# The gang!



## quadrapop (Aug 16, 2010)

I have put a few pictures up before but with so many unexpected babies etc I never properly introduced my mice, with a few sold and their new tanks here I though i'd grab some pics and you could confirm some colours for me if you all feel in a good mood.

This is the bunch that I will be keeping and will be my group.

Male, I call him panda. He has a black bum.



















Male, was female till the other night lol was a long haired baby now semi long haired and chocolate.










I also have hamish, semi long coated gold coloured satin. Him and his gf are the same but a bit old looking. No plans for them but I just got them and will offer them retirement although they were sold to me as younger.

Female, banded, her white bit looks satin and she was fuzzy up until the last few weeks.



















Female White satin with pink eyes, not sure of the term.










Female, blueish looking one, someone said chinchillated something or other........Im no good at this.










Female unknown, her ears, feet and tail are all the same colour so nice quality whatever she is. Apart from a band on the tail.
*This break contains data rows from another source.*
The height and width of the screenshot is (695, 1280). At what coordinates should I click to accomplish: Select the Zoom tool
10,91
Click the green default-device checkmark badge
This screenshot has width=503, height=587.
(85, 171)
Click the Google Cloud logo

She has a wet back in the first










For realistic colour outside in the sun shes on the right










And the last babies left, 2 boys and the female runt, could really do with an Id on them.
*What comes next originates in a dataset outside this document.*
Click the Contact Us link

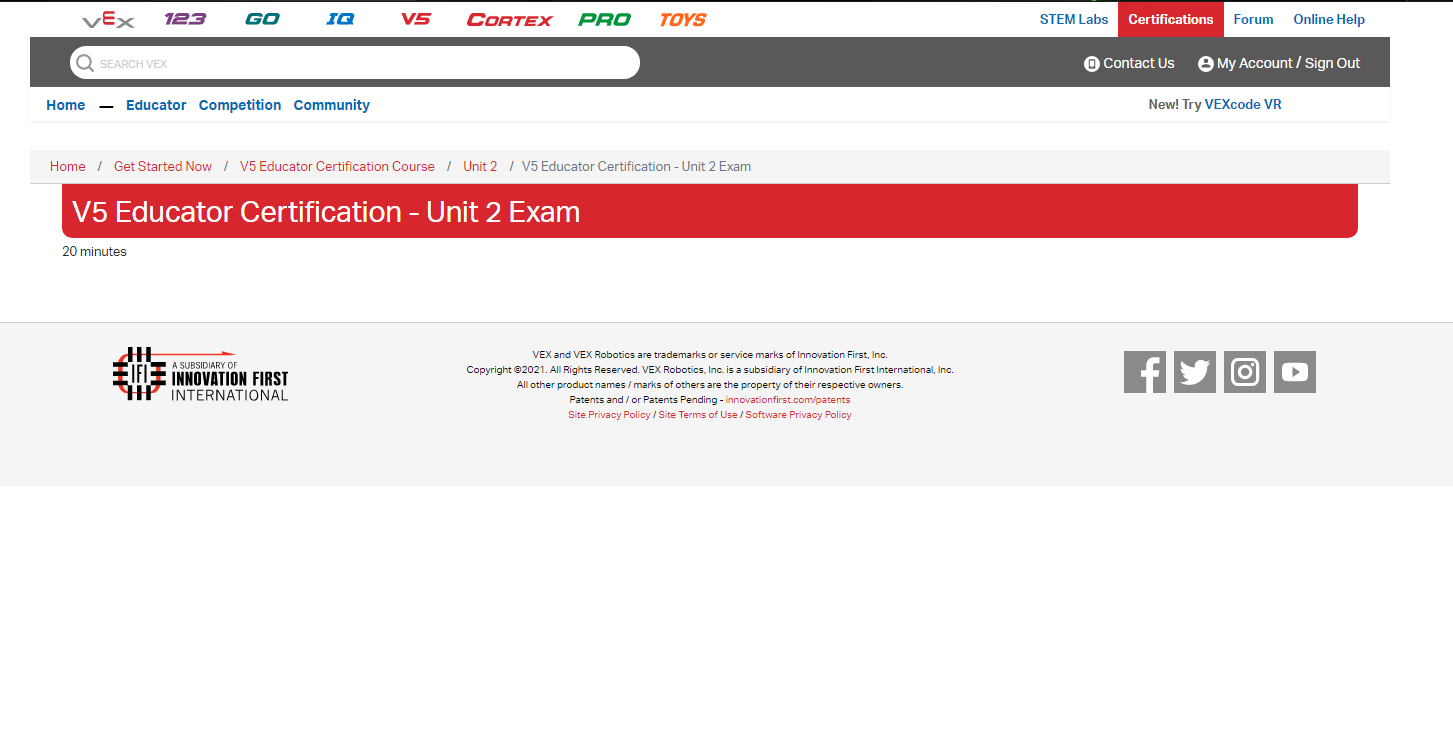click(1129, 63)
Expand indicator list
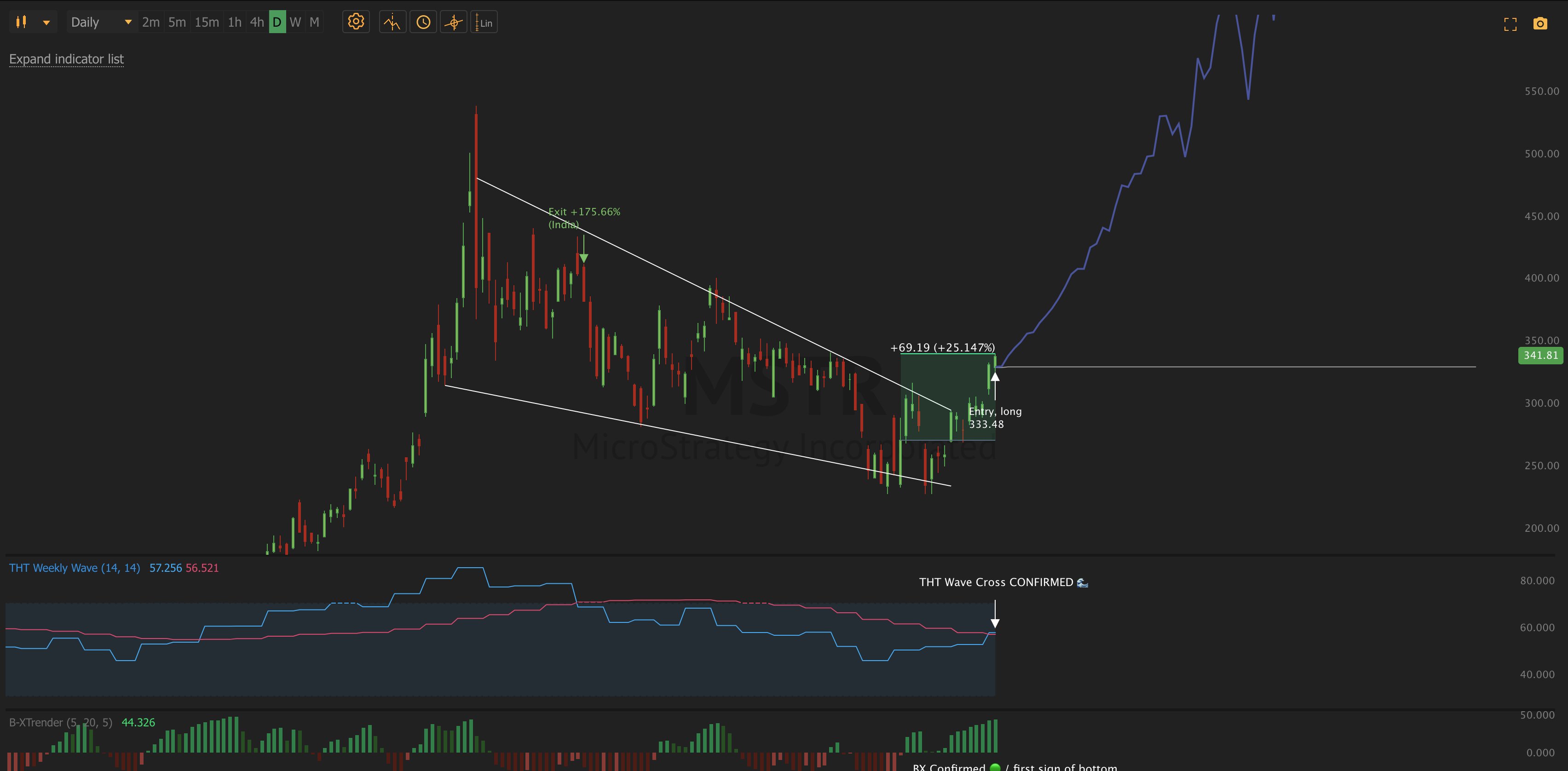The image size is (1568, 771). pos(66,59)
My rabbits found this all rather boring!


----------



## moustress (Sep 25, 2009)

Your black and white meeces are very nice, and the markings are great, especially Panda. You have an interesting assortment of colors. The salt and pepper mousie looks roan to me, and the last pic looks like two champagne and and an argent. The bluish ones might be blue agouti, or one blue agouti and one diluted blue.


----------



## quadrapop (Aug 16, 2010)

moustress said:


> Your black and white meeces are very nice, and the markings are great, especially Panda. You have an interesting assortment of colors. The salt and pepper mousie looks roan to me, and the last pic looks like two champagne and and an argent. The bluish ones might be blue agouti, or one blue agouti and one diluted blue.
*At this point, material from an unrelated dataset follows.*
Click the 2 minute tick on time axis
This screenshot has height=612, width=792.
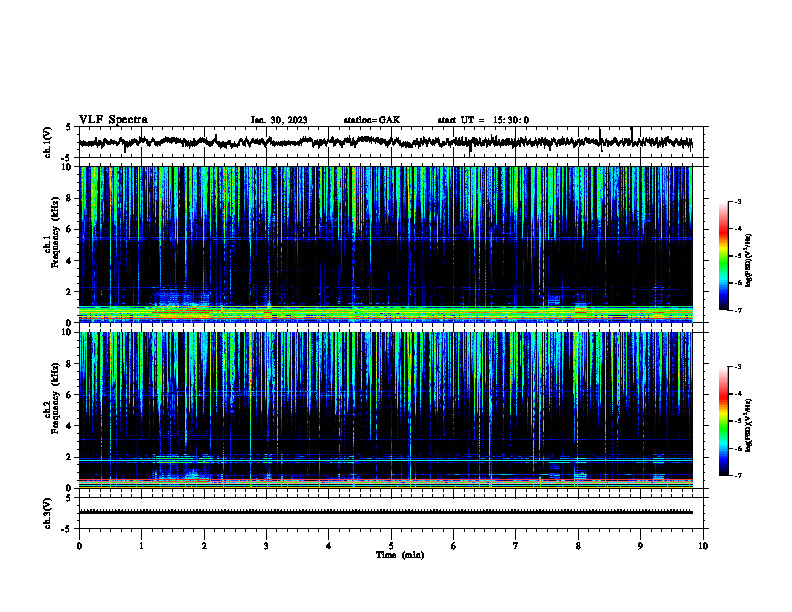coord(204,546)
Thank you, I dont know what colours will be best to what males. Would the champagnes be the two lighter/bigger ones which is the boys. All three are satin but my camera never pics it up well.


----------



## WoodWitch (Oct 18, 2009)

All three of those satins look Argente on my monitor. 
True, one has a much darker undercoat, but both the others appear ticked.

xx


----------



## quadrapop (Aug 16, 2010)

whats the definition of argente?


----------



## WoodWitch (Oct 18, 2009)

It's a pink eyed Agouti......

Light Fawn in colour with a blueish undercoat


----------



## quadrapop (Aug 16, 2010)

aaah ok that helps. Thanks.


----------



## quadrapop (Aug 16, 2010)

I think the person who bought the siblings and the other litter is about to register. I recommended the forum, im learning a bit about the colours.


----------



## Lou-Fraser (Sep 19, 2009)

what cutees!! i LOVE panda very fitting name


----------



## Mymouse (Jul 2, 2010)

Nice mice  love Panda´s markings!


----------



## quadrapop (Aug 16, 2010)

I think hes a fave!


----------